Crohn's Disease - Inflammation and Microbial Proteolytic Activity (CIMPA)

Investigating the Relationship Between Inflammation and Proteolytic Activity From Mucosa-associated Microbiota in Crohn's Disease Patients

This study postulates that altered microbiota associated with areas of mucosal inflammation in CD, can be characterized by an increased proteolytic profile. This is clinically important as it may be possible to modulate the proteolytic activity of the CD-associated bacteria by using other bacteria that produce protease inhibitors, such as serpins.

Study Overview

• Status: Completed
• Conditions: Crohn's Disease of Both Small and Large Intestine
• Intervention / Treatment: Procedure: Colonoscopy

Detailed Description

Crohn's disease (CD), characterized by discontinuous intestinal injury and inflammation, has been associated with changes in the luminal microbiota and impaired barrier function. Previously, the investigators have shown that in patients with CD, the mucosa-associated microbiota is altered. Additionally, it has been shown that in patients with active CD, areas of intestinal injury are associated with impaired barrier function, but the mechanisms remain unclear. Increased host proteolytic activity has been reported in both CD and ulcerative colitis (UC). The microbiota is an important source of proteases with potential inflammatory and barrier disrupting capacity. Indeed, preliminary data indicate that in UC patients the gut microbiota contributes to proteolytic imbalance. It is unknown whether this is also the case in CD. Specifically, this study postulates that the altered microbiota associated with areas of mucosal inflammation in CD, is characterized by an increased proteolytic profile. This is clinically important as it may be possible to modulate the proteolytic activity of the CD-associated bacteria by using other bacteria that produce protease inhibitors such as serpins.

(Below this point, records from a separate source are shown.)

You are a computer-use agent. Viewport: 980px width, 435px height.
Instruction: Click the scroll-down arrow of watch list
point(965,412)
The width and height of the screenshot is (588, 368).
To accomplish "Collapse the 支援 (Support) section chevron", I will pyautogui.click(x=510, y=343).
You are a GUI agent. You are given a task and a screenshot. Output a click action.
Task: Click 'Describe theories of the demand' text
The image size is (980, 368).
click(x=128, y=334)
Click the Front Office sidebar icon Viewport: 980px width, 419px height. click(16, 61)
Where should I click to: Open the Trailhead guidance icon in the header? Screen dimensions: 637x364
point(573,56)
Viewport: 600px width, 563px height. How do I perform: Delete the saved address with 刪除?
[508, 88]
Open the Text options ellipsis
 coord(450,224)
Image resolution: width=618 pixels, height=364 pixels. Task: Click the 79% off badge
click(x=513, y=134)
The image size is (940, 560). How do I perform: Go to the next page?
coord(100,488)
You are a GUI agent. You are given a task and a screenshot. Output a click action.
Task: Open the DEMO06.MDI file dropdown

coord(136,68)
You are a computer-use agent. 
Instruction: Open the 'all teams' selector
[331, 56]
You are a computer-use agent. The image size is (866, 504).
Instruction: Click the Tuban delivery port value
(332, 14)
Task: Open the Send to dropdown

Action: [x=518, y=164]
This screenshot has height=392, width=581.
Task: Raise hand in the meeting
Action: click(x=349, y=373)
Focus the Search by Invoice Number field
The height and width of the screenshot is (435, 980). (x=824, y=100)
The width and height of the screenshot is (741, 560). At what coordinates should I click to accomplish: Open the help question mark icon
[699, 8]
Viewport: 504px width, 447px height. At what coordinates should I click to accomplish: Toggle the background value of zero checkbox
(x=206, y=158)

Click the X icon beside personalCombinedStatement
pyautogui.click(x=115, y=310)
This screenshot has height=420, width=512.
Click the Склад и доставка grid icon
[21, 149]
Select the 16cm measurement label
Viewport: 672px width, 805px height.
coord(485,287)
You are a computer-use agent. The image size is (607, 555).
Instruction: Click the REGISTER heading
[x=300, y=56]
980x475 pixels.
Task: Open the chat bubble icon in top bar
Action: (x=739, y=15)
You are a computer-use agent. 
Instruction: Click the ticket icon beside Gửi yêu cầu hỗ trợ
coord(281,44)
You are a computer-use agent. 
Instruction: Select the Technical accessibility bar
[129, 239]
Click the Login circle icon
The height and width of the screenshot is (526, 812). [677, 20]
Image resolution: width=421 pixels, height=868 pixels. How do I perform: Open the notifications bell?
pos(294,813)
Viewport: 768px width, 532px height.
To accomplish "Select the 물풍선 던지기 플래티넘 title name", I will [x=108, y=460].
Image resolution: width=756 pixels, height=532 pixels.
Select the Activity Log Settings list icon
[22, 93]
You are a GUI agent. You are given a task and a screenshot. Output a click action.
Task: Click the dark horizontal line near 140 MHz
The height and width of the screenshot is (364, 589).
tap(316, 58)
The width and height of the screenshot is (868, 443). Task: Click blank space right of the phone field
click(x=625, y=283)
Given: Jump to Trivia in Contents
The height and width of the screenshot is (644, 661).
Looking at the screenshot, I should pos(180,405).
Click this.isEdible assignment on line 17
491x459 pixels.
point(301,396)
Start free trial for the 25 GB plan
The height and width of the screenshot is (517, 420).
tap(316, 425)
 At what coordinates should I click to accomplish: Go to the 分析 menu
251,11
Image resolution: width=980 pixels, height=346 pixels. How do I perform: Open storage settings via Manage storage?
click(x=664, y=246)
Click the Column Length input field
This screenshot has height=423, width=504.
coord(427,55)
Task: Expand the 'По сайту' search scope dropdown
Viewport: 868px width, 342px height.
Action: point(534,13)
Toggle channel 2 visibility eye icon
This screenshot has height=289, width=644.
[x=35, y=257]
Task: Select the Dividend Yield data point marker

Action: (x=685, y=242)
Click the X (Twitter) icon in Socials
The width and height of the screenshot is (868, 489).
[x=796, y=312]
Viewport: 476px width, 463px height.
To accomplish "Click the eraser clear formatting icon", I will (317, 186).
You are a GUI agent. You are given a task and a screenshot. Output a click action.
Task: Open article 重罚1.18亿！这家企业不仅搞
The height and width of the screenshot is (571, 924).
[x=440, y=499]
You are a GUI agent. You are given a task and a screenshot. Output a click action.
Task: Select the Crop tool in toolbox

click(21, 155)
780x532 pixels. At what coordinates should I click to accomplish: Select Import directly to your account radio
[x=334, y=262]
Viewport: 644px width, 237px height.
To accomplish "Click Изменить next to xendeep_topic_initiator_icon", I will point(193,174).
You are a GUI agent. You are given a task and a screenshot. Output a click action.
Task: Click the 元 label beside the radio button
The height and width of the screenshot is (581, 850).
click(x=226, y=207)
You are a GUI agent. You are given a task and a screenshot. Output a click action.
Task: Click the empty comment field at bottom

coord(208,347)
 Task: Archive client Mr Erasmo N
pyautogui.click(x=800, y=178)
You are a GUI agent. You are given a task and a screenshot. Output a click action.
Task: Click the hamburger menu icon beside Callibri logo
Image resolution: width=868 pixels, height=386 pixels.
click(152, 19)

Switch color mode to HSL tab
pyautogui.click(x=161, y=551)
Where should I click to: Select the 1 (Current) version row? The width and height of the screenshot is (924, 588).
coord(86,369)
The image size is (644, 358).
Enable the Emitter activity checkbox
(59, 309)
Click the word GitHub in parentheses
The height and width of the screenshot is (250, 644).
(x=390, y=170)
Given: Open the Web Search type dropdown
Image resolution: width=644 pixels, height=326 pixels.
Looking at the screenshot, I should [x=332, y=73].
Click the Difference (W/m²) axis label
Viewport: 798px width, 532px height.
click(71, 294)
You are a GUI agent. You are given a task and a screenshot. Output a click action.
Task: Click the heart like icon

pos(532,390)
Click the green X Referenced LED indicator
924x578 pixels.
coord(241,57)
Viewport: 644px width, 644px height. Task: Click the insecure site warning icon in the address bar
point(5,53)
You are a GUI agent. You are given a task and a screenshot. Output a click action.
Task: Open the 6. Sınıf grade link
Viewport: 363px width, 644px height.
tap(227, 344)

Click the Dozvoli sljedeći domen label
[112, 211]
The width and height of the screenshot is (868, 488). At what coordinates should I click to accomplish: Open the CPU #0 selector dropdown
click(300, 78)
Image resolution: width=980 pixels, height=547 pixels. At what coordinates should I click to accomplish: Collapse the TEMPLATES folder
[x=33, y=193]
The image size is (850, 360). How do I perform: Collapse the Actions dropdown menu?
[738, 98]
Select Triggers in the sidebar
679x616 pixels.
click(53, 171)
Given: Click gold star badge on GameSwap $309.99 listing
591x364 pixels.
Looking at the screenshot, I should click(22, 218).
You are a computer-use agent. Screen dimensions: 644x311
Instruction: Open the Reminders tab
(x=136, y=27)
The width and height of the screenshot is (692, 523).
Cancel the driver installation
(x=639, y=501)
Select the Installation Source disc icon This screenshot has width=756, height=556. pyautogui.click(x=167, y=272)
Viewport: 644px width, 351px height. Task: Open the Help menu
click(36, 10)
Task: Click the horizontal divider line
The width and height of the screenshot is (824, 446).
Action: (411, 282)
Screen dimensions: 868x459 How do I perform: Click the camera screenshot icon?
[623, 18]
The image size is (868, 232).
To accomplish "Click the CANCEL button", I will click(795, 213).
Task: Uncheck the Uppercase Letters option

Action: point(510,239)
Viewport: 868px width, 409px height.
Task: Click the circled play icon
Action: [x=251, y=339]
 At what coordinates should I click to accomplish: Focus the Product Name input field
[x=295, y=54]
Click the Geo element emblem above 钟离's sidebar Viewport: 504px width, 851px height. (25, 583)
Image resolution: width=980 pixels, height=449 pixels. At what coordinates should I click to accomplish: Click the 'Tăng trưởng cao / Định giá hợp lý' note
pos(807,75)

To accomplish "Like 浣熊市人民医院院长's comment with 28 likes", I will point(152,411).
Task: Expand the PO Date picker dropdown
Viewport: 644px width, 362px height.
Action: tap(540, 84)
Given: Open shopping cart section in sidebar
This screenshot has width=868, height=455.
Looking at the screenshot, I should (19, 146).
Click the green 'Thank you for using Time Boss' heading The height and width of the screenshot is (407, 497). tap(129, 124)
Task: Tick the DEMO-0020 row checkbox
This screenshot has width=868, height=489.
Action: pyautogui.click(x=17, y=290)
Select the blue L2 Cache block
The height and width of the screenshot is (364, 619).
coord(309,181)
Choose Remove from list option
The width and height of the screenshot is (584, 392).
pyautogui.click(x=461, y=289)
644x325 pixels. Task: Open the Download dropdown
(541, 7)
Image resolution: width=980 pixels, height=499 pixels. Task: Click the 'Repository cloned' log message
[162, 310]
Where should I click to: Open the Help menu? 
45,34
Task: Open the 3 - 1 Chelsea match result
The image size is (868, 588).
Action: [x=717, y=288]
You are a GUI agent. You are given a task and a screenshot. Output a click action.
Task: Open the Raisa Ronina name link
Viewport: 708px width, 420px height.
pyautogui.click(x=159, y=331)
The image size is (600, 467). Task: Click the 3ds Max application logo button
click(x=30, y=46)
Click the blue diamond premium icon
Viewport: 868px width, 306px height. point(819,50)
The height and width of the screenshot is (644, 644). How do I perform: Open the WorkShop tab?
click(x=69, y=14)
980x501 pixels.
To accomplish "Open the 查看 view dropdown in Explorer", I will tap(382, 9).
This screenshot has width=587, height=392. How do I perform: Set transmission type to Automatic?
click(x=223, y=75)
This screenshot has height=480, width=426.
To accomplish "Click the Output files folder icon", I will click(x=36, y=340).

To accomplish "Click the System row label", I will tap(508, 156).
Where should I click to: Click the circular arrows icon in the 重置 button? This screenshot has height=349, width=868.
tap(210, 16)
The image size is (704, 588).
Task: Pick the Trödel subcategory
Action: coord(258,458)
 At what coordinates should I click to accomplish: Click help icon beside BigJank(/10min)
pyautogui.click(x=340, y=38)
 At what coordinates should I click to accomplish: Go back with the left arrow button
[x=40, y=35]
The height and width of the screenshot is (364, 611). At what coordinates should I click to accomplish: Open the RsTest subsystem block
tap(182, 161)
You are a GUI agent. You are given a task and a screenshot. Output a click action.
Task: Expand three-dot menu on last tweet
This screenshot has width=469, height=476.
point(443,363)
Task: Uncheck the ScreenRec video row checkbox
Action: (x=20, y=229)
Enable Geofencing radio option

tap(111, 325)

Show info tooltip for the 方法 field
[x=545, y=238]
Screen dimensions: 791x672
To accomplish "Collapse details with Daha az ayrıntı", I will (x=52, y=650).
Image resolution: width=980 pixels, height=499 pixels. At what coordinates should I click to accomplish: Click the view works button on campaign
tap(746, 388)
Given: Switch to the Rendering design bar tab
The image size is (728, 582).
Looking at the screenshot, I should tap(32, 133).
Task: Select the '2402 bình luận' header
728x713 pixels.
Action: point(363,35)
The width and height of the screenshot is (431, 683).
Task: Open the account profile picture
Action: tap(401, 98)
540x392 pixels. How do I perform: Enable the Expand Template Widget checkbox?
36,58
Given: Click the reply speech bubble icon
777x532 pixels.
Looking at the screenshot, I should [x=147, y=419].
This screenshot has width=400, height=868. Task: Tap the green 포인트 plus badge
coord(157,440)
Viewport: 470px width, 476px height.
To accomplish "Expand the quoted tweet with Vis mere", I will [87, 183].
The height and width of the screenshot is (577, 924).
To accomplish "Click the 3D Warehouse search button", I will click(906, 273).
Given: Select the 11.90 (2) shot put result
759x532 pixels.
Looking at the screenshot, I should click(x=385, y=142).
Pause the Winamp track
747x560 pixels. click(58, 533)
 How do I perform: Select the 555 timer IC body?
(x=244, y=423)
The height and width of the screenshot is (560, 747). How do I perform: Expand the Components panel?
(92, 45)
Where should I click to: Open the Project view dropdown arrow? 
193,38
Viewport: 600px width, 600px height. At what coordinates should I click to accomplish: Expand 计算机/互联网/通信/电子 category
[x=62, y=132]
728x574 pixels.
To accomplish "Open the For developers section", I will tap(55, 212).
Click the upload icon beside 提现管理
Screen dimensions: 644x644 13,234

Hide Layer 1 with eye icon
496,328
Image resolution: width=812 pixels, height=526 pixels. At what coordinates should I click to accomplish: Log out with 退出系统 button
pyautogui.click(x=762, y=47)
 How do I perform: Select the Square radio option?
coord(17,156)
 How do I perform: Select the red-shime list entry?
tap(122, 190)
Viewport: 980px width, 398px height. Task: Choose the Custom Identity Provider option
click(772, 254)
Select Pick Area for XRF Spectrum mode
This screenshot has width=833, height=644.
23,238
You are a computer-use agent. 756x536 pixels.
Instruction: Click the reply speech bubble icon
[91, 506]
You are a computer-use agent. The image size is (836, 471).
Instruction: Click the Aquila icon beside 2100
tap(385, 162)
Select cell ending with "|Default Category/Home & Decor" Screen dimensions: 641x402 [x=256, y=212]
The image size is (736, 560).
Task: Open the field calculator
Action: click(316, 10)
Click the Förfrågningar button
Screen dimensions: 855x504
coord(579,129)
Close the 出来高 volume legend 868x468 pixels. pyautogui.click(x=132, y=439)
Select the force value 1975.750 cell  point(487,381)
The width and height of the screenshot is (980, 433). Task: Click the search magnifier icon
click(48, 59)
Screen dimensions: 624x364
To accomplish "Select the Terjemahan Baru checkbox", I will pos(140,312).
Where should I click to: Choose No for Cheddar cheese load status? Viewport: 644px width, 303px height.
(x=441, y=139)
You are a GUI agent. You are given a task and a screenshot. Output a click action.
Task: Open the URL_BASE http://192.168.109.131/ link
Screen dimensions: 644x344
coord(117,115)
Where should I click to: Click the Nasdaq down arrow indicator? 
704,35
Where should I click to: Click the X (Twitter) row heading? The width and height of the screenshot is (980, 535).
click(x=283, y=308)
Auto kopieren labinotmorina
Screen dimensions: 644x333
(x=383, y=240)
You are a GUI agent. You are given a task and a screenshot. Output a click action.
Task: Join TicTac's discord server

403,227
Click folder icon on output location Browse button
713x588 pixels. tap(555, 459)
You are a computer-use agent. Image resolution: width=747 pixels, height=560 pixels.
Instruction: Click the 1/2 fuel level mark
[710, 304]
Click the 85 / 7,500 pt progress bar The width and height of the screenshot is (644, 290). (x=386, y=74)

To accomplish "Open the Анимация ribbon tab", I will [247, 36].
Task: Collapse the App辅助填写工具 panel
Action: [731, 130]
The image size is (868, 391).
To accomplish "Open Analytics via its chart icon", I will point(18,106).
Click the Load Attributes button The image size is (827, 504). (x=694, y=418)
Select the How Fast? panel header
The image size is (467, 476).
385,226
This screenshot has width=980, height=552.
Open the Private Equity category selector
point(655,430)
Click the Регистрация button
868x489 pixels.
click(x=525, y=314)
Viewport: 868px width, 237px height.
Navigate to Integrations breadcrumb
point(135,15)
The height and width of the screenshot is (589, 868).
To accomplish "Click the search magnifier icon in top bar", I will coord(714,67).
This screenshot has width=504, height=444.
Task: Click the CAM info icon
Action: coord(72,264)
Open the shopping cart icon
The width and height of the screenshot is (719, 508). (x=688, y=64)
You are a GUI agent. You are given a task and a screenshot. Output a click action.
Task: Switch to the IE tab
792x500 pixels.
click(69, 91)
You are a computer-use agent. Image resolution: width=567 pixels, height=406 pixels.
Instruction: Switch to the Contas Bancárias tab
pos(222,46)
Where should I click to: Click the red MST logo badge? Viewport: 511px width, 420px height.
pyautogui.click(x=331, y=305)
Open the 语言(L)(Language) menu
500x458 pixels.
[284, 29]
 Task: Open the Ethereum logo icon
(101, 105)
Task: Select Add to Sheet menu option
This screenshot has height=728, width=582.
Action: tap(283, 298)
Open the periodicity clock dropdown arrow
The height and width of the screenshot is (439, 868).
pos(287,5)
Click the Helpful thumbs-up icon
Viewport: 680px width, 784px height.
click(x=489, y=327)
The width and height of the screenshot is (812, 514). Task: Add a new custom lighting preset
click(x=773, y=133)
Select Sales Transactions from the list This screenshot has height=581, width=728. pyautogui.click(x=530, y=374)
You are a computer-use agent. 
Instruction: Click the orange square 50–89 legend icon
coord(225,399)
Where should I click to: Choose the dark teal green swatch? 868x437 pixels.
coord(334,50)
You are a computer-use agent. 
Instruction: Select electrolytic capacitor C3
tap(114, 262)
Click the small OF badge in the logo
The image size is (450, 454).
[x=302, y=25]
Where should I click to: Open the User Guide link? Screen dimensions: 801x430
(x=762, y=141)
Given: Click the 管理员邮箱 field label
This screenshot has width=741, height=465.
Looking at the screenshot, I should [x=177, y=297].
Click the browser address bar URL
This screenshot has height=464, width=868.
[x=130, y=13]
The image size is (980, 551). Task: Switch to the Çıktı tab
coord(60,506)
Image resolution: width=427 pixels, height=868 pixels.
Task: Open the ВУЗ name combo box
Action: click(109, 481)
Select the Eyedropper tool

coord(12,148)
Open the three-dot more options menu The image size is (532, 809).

In this prospective observational study, patients booked for routine white light colonoscopy under the care of the Division of Gastroenterology, Hamilton Health Sciences at the McMaster University Medical Centre and Juravinski Hospital Endoscopy Units will be invited to participate. Patients previously diagnosed with Crohn's disease who have a clinical indication for undergoing a standard white light colonoscopy, as determined by the gastroenterologist, will be invited to participate; biopsy samples and mucosal brushings will be taken from inflamed and non-inflamed areas in the ileum or colon.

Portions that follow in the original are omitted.